Divergent Gene Expression Following Duplication of Meiotic Genes in the Stick Insect Clitarchus hookeri

Abstract

Some animal groups, such as stick insects (Phasmatodea), have repeatedly evolved alternative reproductive strategies, including parthenogenesis. Genomic studies have found modification of the genes underlying meiosis exists in some of these animals. Here we examine the evolution of copy number, evolutionary rate and gene expression in candidate meiotic genes of the New Zealand geographic parthenogenetic stick insect Clitarchus hookeri. We characterised 101 genes from a de novo transcriptome assembly from female and male gonads that have homology with meiotic genes from other arthropods.
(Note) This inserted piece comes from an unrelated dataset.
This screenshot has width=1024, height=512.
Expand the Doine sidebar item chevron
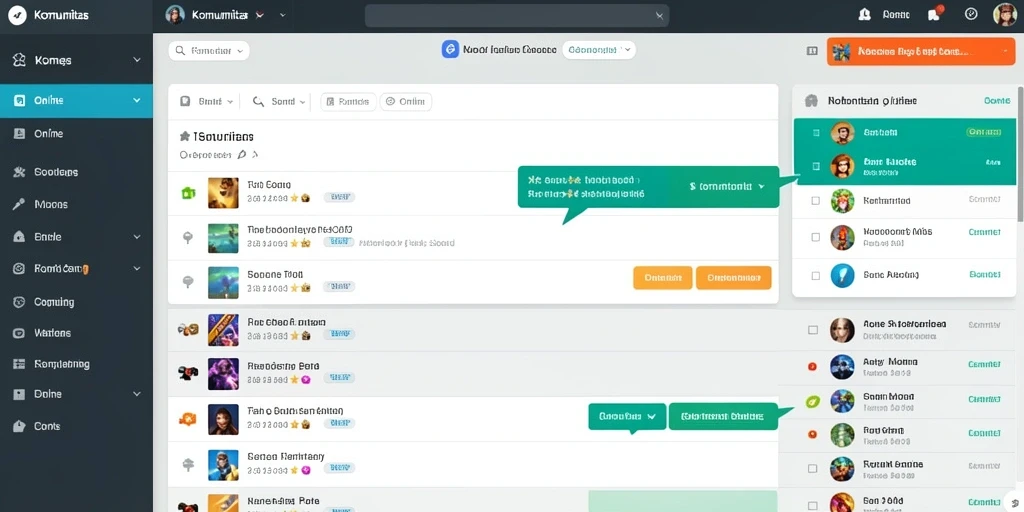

For each gene we determined copy number, the pattern of gene duplication relative to other arthropod orthologues and the potential for meiosis-specific expression. There are five genes duplicated in C. hookeri, including one also duplicated in the stick insect Timema cristinae, that are not or uncommonly duplicated in other arthropods. These included two sister chromatid cohesion associated genes (SA2 and SCC2), a recombination gene (HOP1), an RNA-silencing gene (AGO2) and a cell cycle regulation gene (WEE1). Interestingly, WEE1 and SA2 are also duplicated in the cyclical parthenogenetic aphid Acyrthosiphon pisum and Daphnia duplex, respectively, indicating possible roles in the evolution of reproductive mode. Three of these genes (SA2, SCC2 and WEE1) have one copy displaying gonad-specific expression and all genes, with the exception of WEE1, have significantly different non-synonymous/synonymous ratios between the gene duplicates, indicative of a shift in evolutionary constraints following duplication. These results suggest that stick insects may have evolved genes with novel functions in gamete production by gene duplication.